Ähnlich verhält es sich mit dem anderen Bild, das eine Frau mit einem Wurm im Mund zeigt – surrealistische Körperlichkeit, gewiss, aber ohne den Schock des Neuen. Der Wurm, ein Symbol für die Invasion des Fremden, für die Perversion und das Abstoßende, ist hier mehr eine bequeme Metapher, die längst ihren Schrecken verloren hat. Das Bild versucht, uns zu ekeln oder zu verstören, doch erreicht es nur einen vagen Abscheu, der von der Ästhetisierung des Unheimlichen gebändigt wird. Die ursprünglich subversive Kraft der surrealistischen Körperdarstellung ist hier reduziert auf einen Effekt, der längst vom Mainstream der Kunstwelt verdaut wurde.

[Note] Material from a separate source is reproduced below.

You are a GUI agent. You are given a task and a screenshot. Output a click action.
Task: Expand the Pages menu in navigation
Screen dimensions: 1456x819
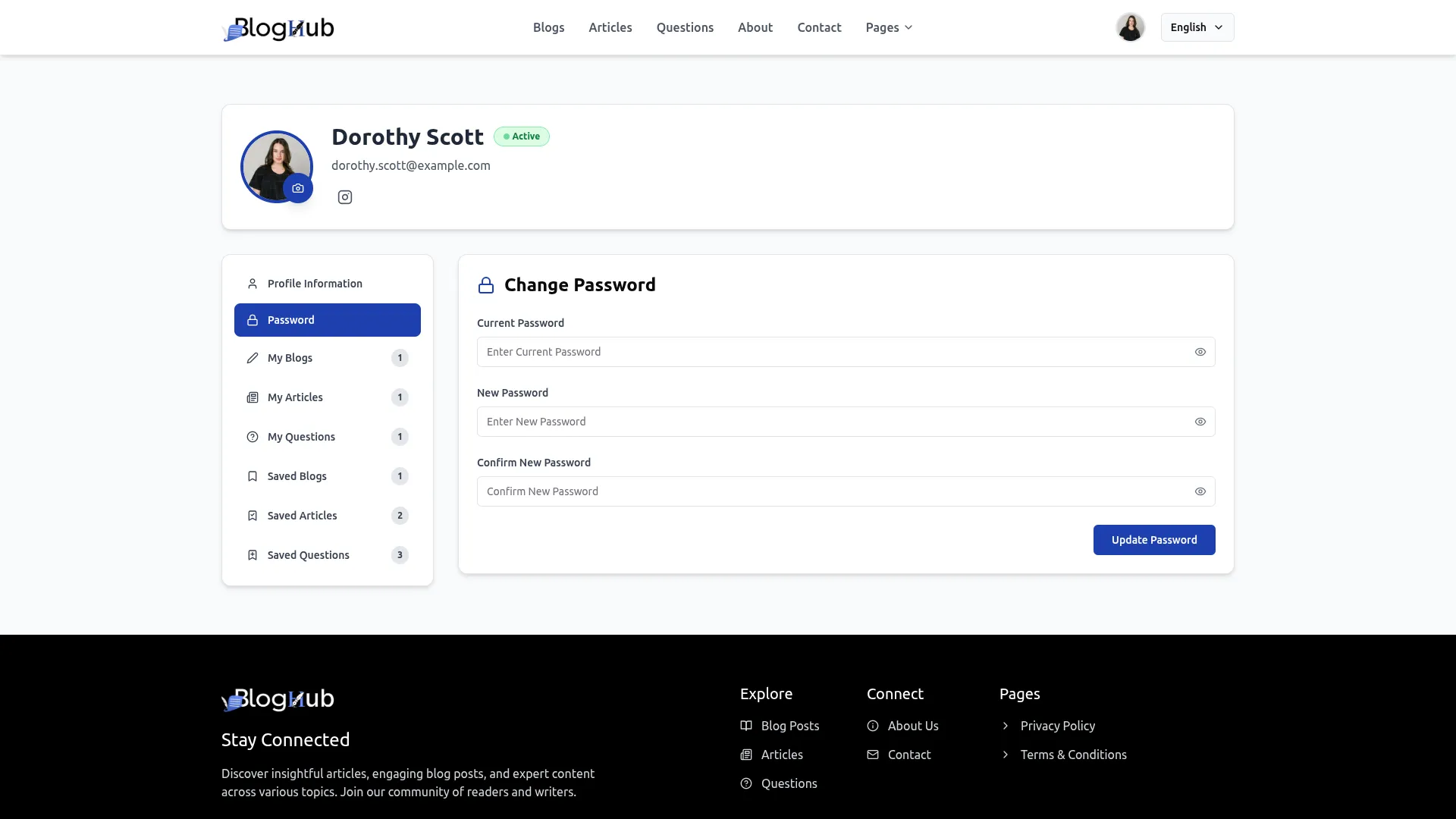pos(889,27)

Die Ausstellung „Welten im Dialog“ verpasst es, den Surrealismus neu zu denken. Anstatt den surrealistischen Ansatz auf aktuelle Fragen anzuwenden und dessen radikale Kraft zu reaktivieren, bleibt sie eine rückwärtsgewandte Schau, die wenig Neues zu bieten hat. Wir werden Zeugen der Entzauberung einer Bewegung, die einst die Grenzen des Bewusstseins sprengte und nun in den polierten Hallen der Kunstinstitutionen erstickt.